# start of Text

Unbounded Growth: The Outlier Pattern
Unbounded Growth: The Outlier Pattern
The social activity platform stores user activity feeds. Each user document contains an array of recent activities: posts, likes, comments, shares. The schema looks clean:
{
_id: "user-00042",
name: "Alice",
activities: [
{ type: "post", ts: ISODate("..."), content: "..." },
{ type: "like", ts: ISODate("..."), targetId: "post-123" },
// ... more activities
]
}
For 99% of users, this array contains 50-500 entries and the document is 20-200 KB. For 1% of users (power users, bots, automated systems), the array grows to 50,000 entries. Those documents approach or hit the 16 MB BSON document size limit.
The Problem with Unbounded Arrays
Three consequences of unbounded array growth:
1. The 16 MB wall. MongoDB enforces a hard 16 MB limit on BSON document size. When a $push would cause the document to exceed 16 MB, the operation fails with error code 10334: BSONObjectTooLarge. The application receives a write error, and the user’s new activity is lost.
2. Write amplification. As covered in CH7, every $push to a large array may trigger a document relocation. A 10 MB document being relocated means 10 MB of I/O for a single array append.
3. Read amplification. Every query that touches the user document loads the entire document into WiredTiger cache. Reading Alice’s profile name loads her 10 MB activity array into cache, evicting other data. This is the opposite of what the cache should do.
The Detection
Run this aggregation to find documents with unbounded arrays:
db.users.aggregate([
{ $project: {
name: 1,
activityCount: { $size: "$activities" },
estimatedSize: { $bsonSize: "$$ROOT" }
}},
{ $match: { activityCount: { $gt: 1000 } } },
{ $sort: { activityCount: -1 } },
{ $limit: 100 }
])
If this returns documents with activityCount above 1,000, you have an unbounded growth problem.

# end of Text

• **Problems and tasks**:
1. Retype the MongoDB unbounded-growth text between "2. Write amplification." and "cache should do.", inclusive.
2. List the aggregation pipeline stages used in the detection query of the MongoDB unbounded-growth text.
3. Carry on the MongoDB unbounded-growth text from its final sentence.
The rows that follow have no connection to the MongoDB unbounded-growth text.

# start of Entries provided

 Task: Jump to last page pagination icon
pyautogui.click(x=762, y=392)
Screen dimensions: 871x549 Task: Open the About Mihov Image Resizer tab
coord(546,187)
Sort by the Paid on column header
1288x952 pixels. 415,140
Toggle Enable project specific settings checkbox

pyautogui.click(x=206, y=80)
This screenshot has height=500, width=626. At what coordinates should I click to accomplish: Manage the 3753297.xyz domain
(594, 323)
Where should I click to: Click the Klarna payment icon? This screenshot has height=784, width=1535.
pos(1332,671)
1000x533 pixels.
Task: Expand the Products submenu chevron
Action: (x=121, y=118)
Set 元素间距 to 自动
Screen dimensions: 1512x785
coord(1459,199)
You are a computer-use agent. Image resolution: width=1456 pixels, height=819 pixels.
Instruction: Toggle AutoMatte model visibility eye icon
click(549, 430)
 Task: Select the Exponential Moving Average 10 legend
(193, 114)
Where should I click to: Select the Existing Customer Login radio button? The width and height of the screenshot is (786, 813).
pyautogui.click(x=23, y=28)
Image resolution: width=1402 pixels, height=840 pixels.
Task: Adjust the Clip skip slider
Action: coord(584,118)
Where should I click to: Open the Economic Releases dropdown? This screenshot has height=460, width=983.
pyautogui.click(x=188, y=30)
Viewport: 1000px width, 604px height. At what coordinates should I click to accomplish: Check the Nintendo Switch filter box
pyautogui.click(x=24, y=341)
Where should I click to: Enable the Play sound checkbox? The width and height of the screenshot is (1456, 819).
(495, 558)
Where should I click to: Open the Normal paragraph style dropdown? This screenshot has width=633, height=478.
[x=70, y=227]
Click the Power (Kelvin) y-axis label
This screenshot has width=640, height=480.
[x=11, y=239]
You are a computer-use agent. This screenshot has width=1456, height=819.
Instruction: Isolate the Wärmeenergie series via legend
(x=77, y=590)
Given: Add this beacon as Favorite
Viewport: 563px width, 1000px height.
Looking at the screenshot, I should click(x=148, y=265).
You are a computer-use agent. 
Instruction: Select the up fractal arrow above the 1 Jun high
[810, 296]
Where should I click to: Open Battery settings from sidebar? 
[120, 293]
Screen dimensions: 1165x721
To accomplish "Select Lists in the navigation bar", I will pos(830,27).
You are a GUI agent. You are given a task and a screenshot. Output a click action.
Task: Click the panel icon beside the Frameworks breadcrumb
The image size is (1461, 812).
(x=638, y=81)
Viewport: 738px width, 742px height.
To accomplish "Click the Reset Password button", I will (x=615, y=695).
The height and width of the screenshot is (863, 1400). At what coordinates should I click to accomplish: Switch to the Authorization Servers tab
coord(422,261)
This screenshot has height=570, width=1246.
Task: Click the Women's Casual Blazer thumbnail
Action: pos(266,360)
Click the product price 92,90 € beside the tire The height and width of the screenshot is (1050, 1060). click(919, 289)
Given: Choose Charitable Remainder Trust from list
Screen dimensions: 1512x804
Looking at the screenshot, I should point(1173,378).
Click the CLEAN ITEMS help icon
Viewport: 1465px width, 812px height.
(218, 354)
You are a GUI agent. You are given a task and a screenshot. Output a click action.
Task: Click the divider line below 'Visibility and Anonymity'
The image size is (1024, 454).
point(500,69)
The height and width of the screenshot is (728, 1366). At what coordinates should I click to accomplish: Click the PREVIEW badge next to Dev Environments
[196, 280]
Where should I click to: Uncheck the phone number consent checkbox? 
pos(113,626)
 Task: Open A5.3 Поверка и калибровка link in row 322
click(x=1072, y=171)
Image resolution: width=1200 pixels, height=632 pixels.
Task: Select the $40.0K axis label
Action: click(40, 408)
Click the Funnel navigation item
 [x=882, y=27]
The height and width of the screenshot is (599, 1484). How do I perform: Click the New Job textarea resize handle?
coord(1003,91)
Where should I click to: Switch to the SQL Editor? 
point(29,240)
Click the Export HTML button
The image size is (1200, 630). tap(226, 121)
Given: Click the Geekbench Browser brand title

# end of Entries provided

• **Exercise responses**:
1.
2. Write amplification. As covered in CH7, every $push to a large array may trigger a document relocation. A 10 MB document being relocated means 10 MB of I/O for a single array append.
3. Read amplification. Every query that touches the user document loads the entire document into WiredTiger cache. Reading Alice’s profile name loads her 10 MB activity array into cache, evicting other data. This is the opposite of what the cache should do.

2. $project, $match, $sort, $limit

3.
The Outlier Pattern
The outlier pattern keeps the common case fast and handles the edge case separately. The primary document stores up to a threshold (1,000 activities). When the threshold is exceeded, new activities go into overflow documents.
// FAST: Outlier pattern implementation
public void addActivity(String userId, Activity activity) {
Document userDoc = users.find(Filters.eq("_id", userId)).first();
int currentCount = userDoc.getInteger("activityCount", 0);
if (currentCount < 1000) {
// Common path: push to primary document
users.updateOne(
Filters.eq("_id", userId),
Updates.combine(
Updates.push("activities", activityToDocument(activity)),
Updates.inc("activityCount", 1)
)
);
} else {
// Overflow path: write to overflow collection
int page = currentCount / 1000;
overflowActivities.updateOne(
Filters.and(
Filters.eq("userId", userId),
Filters.eq("page", page)
),
Updates.combine(
Updates.push("activities", activityToDocument(activity)),
Updates.inc("count", 1),
Updates.setOnInsert("userId", userId),
Updates.setOnInsert("page", page)
),
new UpdateOptions().upsert(true)
);
// Mark primary document as having overflow
users.updateOne(
Filters.eq("_id", userId),
Updates.combine(
Updates.set("hasOverflow", true),
Updates.inc("activityCount", 1),
Updates.set("overflowPages", page + 1)
)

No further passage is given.